Practise what you preach

Met dank overgenomen van P.J.G. (Paul) Tang i, gepubliceerd op maandag 7 oktober 2019.

Artikel verschenen op Euractiv

Paul Tang questions why bank lobbyists are seeking to delay transparency measures that they have publicly endorsed.

With the ‘FridaysForFuture’ protests, idealism has triumphed on the streets. Bankers’ boardrooms and financial towers, however, are still rife with cynicism. At the UN General Assembly in New York last month, while bank executives committed to bringing their lending practices in line with UN Sustainable Development Goals and the Paris Climate Agreement, their lobbyists in Brussels tried to block the implementation of key legal measures that would promote the sustainable banking practices they publicly endorse.

The disclosure regulation stimulates financial companies to look beyond short-term profitmaking by obliging them to disclose how environmental, social and governance considerations feed into their decision-making. The regulation forms an essential part of the Commission’s Action Plan on Sustainable Finance, which was conceived in close collaboration with experts from civil society and industry and seeks to turn the financial sector into an engine for sustainable growth. EU co-legislators succeeded in agreeing on this file before the end of the last legislative mandate - a big win for the Commission, where Mr Dombrovskis was in the lead, the Parliament, for which I led the negotiations, the Romanian Council presidency, and of course for the future of our planet. If investors pay more attention to people and planet, money will move from damaging to more sustainable economic activities, benefiting us all.

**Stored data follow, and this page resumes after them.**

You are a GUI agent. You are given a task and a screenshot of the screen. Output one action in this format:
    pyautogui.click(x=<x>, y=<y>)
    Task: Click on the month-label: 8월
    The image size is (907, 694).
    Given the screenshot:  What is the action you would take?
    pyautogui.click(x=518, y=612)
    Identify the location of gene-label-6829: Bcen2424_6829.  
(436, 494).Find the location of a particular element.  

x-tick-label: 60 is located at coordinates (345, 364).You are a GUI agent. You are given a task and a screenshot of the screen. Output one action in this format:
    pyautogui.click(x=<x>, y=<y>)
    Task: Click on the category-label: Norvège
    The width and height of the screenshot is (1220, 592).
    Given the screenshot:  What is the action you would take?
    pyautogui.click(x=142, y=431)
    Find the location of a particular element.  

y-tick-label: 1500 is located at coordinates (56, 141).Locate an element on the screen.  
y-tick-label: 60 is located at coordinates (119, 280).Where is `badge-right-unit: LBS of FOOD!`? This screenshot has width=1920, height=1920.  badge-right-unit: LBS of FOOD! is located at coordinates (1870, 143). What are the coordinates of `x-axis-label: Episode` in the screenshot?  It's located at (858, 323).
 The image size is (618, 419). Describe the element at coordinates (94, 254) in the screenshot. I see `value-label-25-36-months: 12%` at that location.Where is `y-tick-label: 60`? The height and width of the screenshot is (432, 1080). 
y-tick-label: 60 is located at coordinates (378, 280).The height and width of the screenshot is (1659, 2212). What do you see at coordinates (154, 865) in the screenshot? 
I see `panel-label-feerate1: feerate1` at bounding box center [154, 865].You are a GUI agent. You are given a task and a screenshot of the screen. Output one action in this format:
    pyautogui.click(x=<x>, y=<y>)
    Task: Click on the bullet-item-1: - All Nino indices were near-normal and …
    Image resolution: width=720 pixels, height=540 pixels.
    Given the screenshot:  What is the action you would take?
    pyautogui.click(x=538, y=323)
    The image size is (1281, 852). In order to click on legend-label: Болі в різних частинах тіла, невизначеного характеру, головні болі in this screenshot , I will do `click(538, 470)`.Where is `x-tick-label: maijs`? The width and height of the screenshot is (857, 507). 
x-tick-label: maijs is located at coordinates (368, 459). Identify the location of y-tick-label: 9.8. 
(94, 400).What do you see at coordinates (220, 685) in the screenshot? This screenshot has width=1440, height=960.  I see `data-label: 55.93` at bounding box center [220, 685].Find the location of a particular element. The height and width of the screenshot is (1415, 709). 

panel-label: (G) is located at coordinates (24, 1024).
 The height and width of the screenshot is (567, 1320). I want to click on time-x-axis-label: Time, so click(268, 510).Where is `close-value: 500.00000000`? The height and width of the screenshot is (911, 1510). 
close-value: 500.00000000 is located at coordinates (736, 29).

While publicly, banks were supportive of the disclosure regulation, in private they sought to water down some of its key provisions. As a result, disclosure obligations are, for example, limited to only the largest asset managers, i.e. those with over 500 employees.

However, in a familiar pattern for the financial sector, concessions were all but acknowledged before new demands were made. Thus, in the very week that banks such as ING, Citi, BNP Paribas and Danske Bank agreed that they “must be transparent and clear about how their products and services create value for … society”, lobby groups representing these banks asked the Commission to prevent “legal uncertainty” by postponing the implementation of disclosure obligations.

At a time when it becomes increasingly clear that urgent action is required to prevent global warming from reaching a point of no return, postponing the implementation of the disclosure regulation would be a terrible signal to protesting youth around the world, and bad news for us all. Consumers want to know the sustainability impact of their investments and citizens demand that investors focus on people and planet, not just profit.

To achieve this, it is key that that both the Commission and the Finnish Council presidency remain steadfast in their efforts to ensure that the regulation can enter into force within the timeframe foreseen. The Commission should not cave in to industry demands by putting a break on the development and application of regulatory standards and the Finnish presidency should put the final text of the Regulation to a vote without delay. This will allow for the text to be published, timelines for the drafting and implementation of standards to be set, and for industry to obtain the regulatory certainty they so desperately demand. It would also form a strong signal to the incoming Commission: that Member States are serious about showing the leadership necessary to move towards a sustainable future, and demand the same from von der Leyen and her team.